++++ Text

Since then, I’ve tried this a few times.  Usually, I just say “I need a minute”, and then back off to collect myself before going into a situation or coming back to whatever is going on.  It turns out that it really doesn’t take much to help me cope if I attend to the anxiety as soon as it starts!  So far, I’ve only tried to do this with my BF, but that’s one more person than I ever asked for help before.  I call that progress!     

I’m not good at this yet.  Just like un-learning all the masking I’ve done all my life, it’s a new skill I have to practice.  Sometimes I still catch myself trying to hold everything down and not show my struggles.  Slowly, though, that panicky feeling of “don’t let it show!” is turning into a reminder to tell someone, even if all I can manage is to tell my BF “I’m not ok but I don’t know how to deal with it”.  If nothing else, I’m learning to say something when I’m having trouble instead of hiding it.

++++++++
++++ Data

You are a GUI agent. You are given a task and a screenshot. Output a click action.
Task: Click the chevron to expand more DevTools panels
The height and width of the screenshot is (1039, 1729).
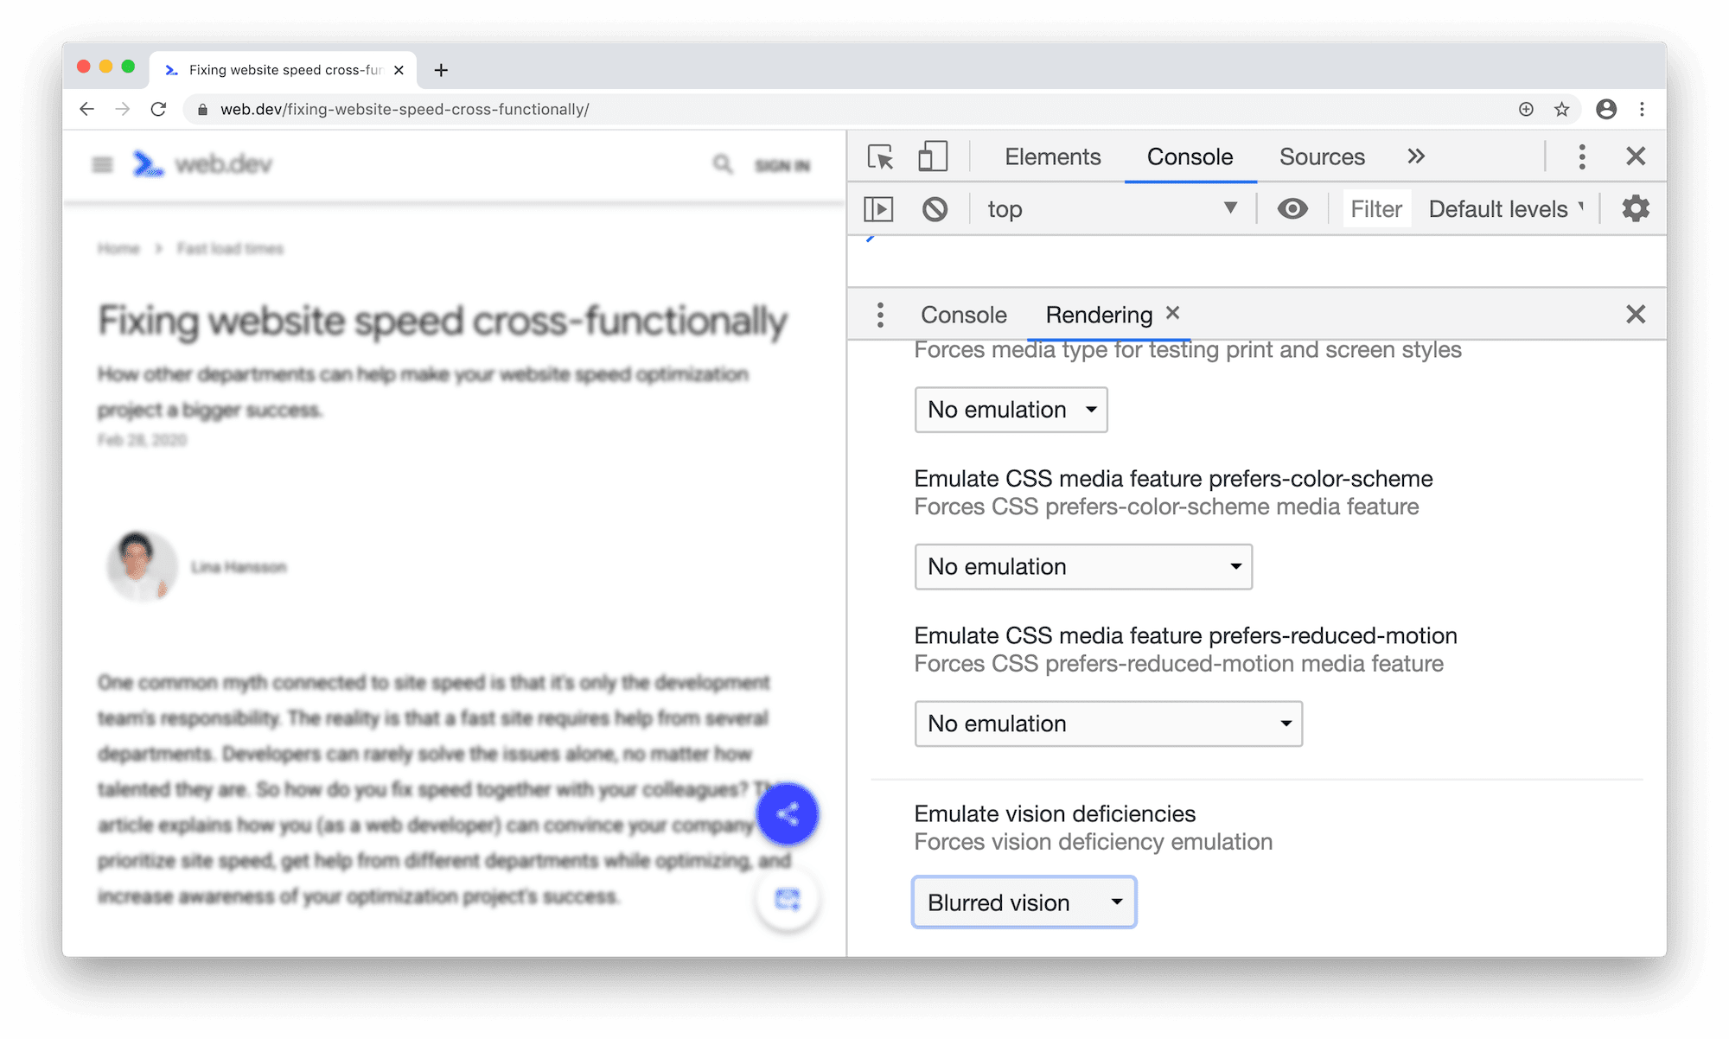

++++++++

-- Exercise 1 --
Output, word for word, the part of the passage about asking for help starting with "Since then, I’ve" and going on through "call that progress!".
-- Exercise 2 --
Write the next part of the passage about asking for help, picking up after its final sentence.
The data is separate from the passage about asking for help.

-- Task output 1 --
Since then, I’ve tried this a few times.  Usually, I just say “I need a minute”, and then back off to collect myself before going into a situation or coming back to whatever is going on.  It turns out that it really doesn’t take much to help me cope if I attend to the anxiety as soon as it starts!  So far, I’ve only tried to do this with my BF, but that’s one more person than I ever asked for help before.  I call that progress!

-- Task output 2 --
I think one of the best things we can do for ourselves as autistic people is to be honest about what we’re dealing with.  If we try to hold everything in and handle everything on our own, others won’t recognize that we need help.  We’re all strong, capable people, but we all need support, too.  Asking for help isn’t weakness, it’s honesty. 

How I Learned to Ask for Help

Are you comfortable asking for help when you need it?  How do you communicate to your friends/allies that you’re not ok in a given situation?  How long do you wait before you ask for help?  Do you need more help in social situations, sensory overloads, or something else?